**EXERCISE:** Can you write the next part of the forum thread about early kings on the AuSable, starting right after its last line?

# Kings



## Multispeciestamer (Jan 27, 2010)

Any kings showing up yet on the AuSable? If you dont wish to talk about this publicly then shot me a PM. I was just checking the lake temps up there and noticed they were colder on the east shore of Huron dont know how acurate these temps are, but it said temps in the upper 50s


----------



## ausable_steelhead (Sep 30, 2002)

No, the river won't get fish until Sept; a cooler summer will have a couple by late Aug. Not sure on lake temps, coastwatch is all black right now. Back when I lived in Bay City, I fished Oscoda and the Au Sable religiously. Every single summer we would start casting for kings off the north pier starting around July 25. We never waited for any certain winds, temps or bait; we just went. We always got our first fish in late July-early August, no matter conditions. Cooler lake temps would help, but usually we were fishing 67-71 degree water. The last year I fished there we got 2 on July 27 and they were both loose hens spitting eggs. There's always walleyes around as well.


----------



## Multispeciestamer (Jan 27, 2010)

thanks, iam always one for catching early kings in the rivers tho and not the pier heads, even down here where i live, I catch my biggest kings in August when theres no other anglers around. I will bring my king lures up there just in case i am only headed up for the weekend. If anything maybe i can catch some smallies, walleye etc.


----------



## Fishndude (Feb 22, 2003)

Coastwatch works from satellites, and if there is any significant cloudiness, it shows inaccurately low temps. That being said, you can't catch fish if your line isn't in the water. I doubt that the actual temps are in the 50's, but they might be.


----------



## Fishfighter (Dec 20, 2009)

I was up in Rogers city even a few miles out and way north the temps were around 73 degrees and the wind had the water so stirred up you couldn't find a thermocline


----------



## Multispeciestamer (Jan 27, 2010)

yea there was cold water near shore and 70 degree water off shore looked on coastwatch and noaa, havnt looked today. Heard theres some kings in on other rivers and they are getting close down here. Last resort ill head to the pier heads in oscoda one morning.


----------



## Multispeciestamer (Jan 27, 2010)

just checked it says is like 70-72 right now with a few cold water spots in the upper 59-62 range


----------



## Ralph Smith (Apr 1, 2003)

Multispeciestamer said:


> just checked it says is like 70-72 right now with a few cold water spots in the upper 59-62 range


post a link to the site your using, I bet your reading clouds as mentioned?


----------



## Multispeciestamer (Jan 27, 2010)

Ralph Smith said:


> post a link to the site your using, I bet your reading clouds as mentioned?


 go to coastwatch or NOAA


----------



## Multispeciestamer (Jan 27, 2010)

coast watch

http://www.coastwatch.msu.edu/huron/h2.html

NOAA

http://www.crh.noaa.gov/greatlakes/?c=tmp&l=lh&p=a

I am leaving now wish me luck


----------



## Ralph Smith (Apr 1, 2003)

**DATA LINES:**
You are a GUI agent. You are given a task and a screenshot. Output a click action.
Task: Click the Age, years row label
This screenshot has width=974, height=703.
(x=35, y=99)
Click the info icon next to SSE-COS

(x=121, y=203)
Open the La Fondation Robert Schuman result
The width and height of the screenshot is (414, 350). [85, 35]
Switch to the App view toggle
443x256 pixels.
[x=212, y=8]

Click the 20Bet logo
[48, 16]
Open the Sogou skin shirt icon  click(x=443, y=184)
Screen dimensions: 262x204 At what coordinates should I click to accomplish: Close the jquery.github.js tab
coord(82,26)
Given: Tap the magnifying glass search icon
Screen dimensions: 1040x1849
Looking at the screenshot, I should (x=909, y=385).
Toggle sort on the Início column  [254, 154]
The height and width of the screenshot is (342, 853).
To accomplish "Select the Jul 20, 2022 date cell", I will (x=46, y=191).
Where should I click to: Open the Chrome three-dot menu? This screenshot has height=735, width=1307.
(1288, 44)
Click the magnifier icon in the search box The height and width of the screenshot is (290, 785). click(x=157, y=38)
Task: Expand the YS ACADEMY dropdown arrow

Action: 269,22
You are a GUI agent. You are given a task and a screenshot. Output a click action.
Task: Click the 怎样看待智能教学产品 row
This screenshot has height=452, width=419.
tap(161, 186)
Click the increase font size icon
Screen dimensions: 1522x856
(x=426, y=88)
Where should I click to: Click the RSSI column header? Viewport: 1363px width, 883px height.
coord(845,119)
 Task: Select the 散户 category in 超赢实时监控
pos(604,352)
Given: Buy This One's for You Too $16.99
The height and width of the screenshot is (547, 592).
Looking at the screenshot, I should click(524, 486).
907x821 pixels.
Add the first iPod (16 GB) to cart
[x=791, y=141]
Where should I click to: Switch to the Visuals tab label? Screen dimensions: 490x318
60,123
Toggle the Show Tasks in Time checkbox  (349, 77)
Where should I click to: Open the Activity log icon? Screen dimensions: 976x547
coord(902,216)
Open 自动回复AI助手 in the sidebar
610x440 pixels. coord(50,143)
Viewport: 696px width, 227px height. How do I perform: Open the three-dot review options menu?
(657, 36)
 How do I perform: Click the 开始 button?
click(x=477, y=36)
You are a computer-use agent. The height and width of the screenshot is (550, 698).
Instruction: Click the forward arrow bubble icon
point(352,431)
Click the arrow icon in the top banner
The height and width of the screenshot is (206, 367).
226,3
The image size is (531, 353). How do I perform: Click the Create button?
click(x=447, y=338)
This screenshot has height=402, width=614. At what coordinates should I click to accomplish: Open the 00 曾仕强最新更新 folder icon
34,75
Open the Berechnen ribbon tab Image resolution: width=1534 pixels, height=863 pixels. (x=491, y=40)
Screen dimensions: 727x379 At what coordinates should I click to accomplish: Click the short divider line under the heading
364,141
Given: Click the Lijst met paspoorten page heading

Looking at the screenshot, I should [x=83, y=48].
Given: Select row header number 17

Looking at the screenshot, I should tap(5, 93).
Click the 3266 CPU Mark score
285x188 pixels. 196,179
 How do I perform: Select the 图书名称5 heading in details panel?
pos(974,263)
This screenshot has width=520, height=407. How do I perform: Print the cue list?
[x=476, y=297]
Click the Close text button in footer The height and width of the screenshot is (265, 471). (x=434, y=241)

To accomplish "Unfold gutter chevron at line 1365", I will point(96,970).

**RESPONSE FOR THIS EXERCISE:**
Multispeciestamer said:


> coast watch
> 
> http://www.coastwatch.msu.edu/huron/h2.html
> 
> ...


Good luck. The coastwatch one is the one reading cloud temps. Big difference between that one and the noaa site. I like the noaa, but use this one. Find it more accurate. Just wish I could zoom in on certain areas......http://www.glerl.noaa.gov/res/glcfs/glcfs.php?lake=h&ext=swt&type=F&hr=03


----------



## Multispeciestamer (Jan 27, 2010)

Yea we never made it out to a place to salmon fish but we fished the river. Vary clear river must say. Landed one pike the first day there other kids landed one smallmouth some rockbass and gobies. Next morning I went to a different dam seen a few fish rise but caught nothing. later we fished a spot farther up river, the group founder got a brookie after a few casts I caught a creek chub on the fly and that was it for that spot. After lunch we headed to another spot i landed a shinner species on the fly and another kid landed a smallmouth on an inline spinner. Lots of tubers at this spot. That night we headed to the spot i landed the pike the first night. Hooked a smallmouth right away a 13-15 incher a few cast later i land the fatest smallie ive ever seen only 13 3/4". My friend then hooks a 13-15 smallmouth and a 18 inch pike. Another kid lands a 13 inch smallie. I take another cast and wham 21" smallie to end the night and the trip.


----------



## big_phish (Jan 1, 2009)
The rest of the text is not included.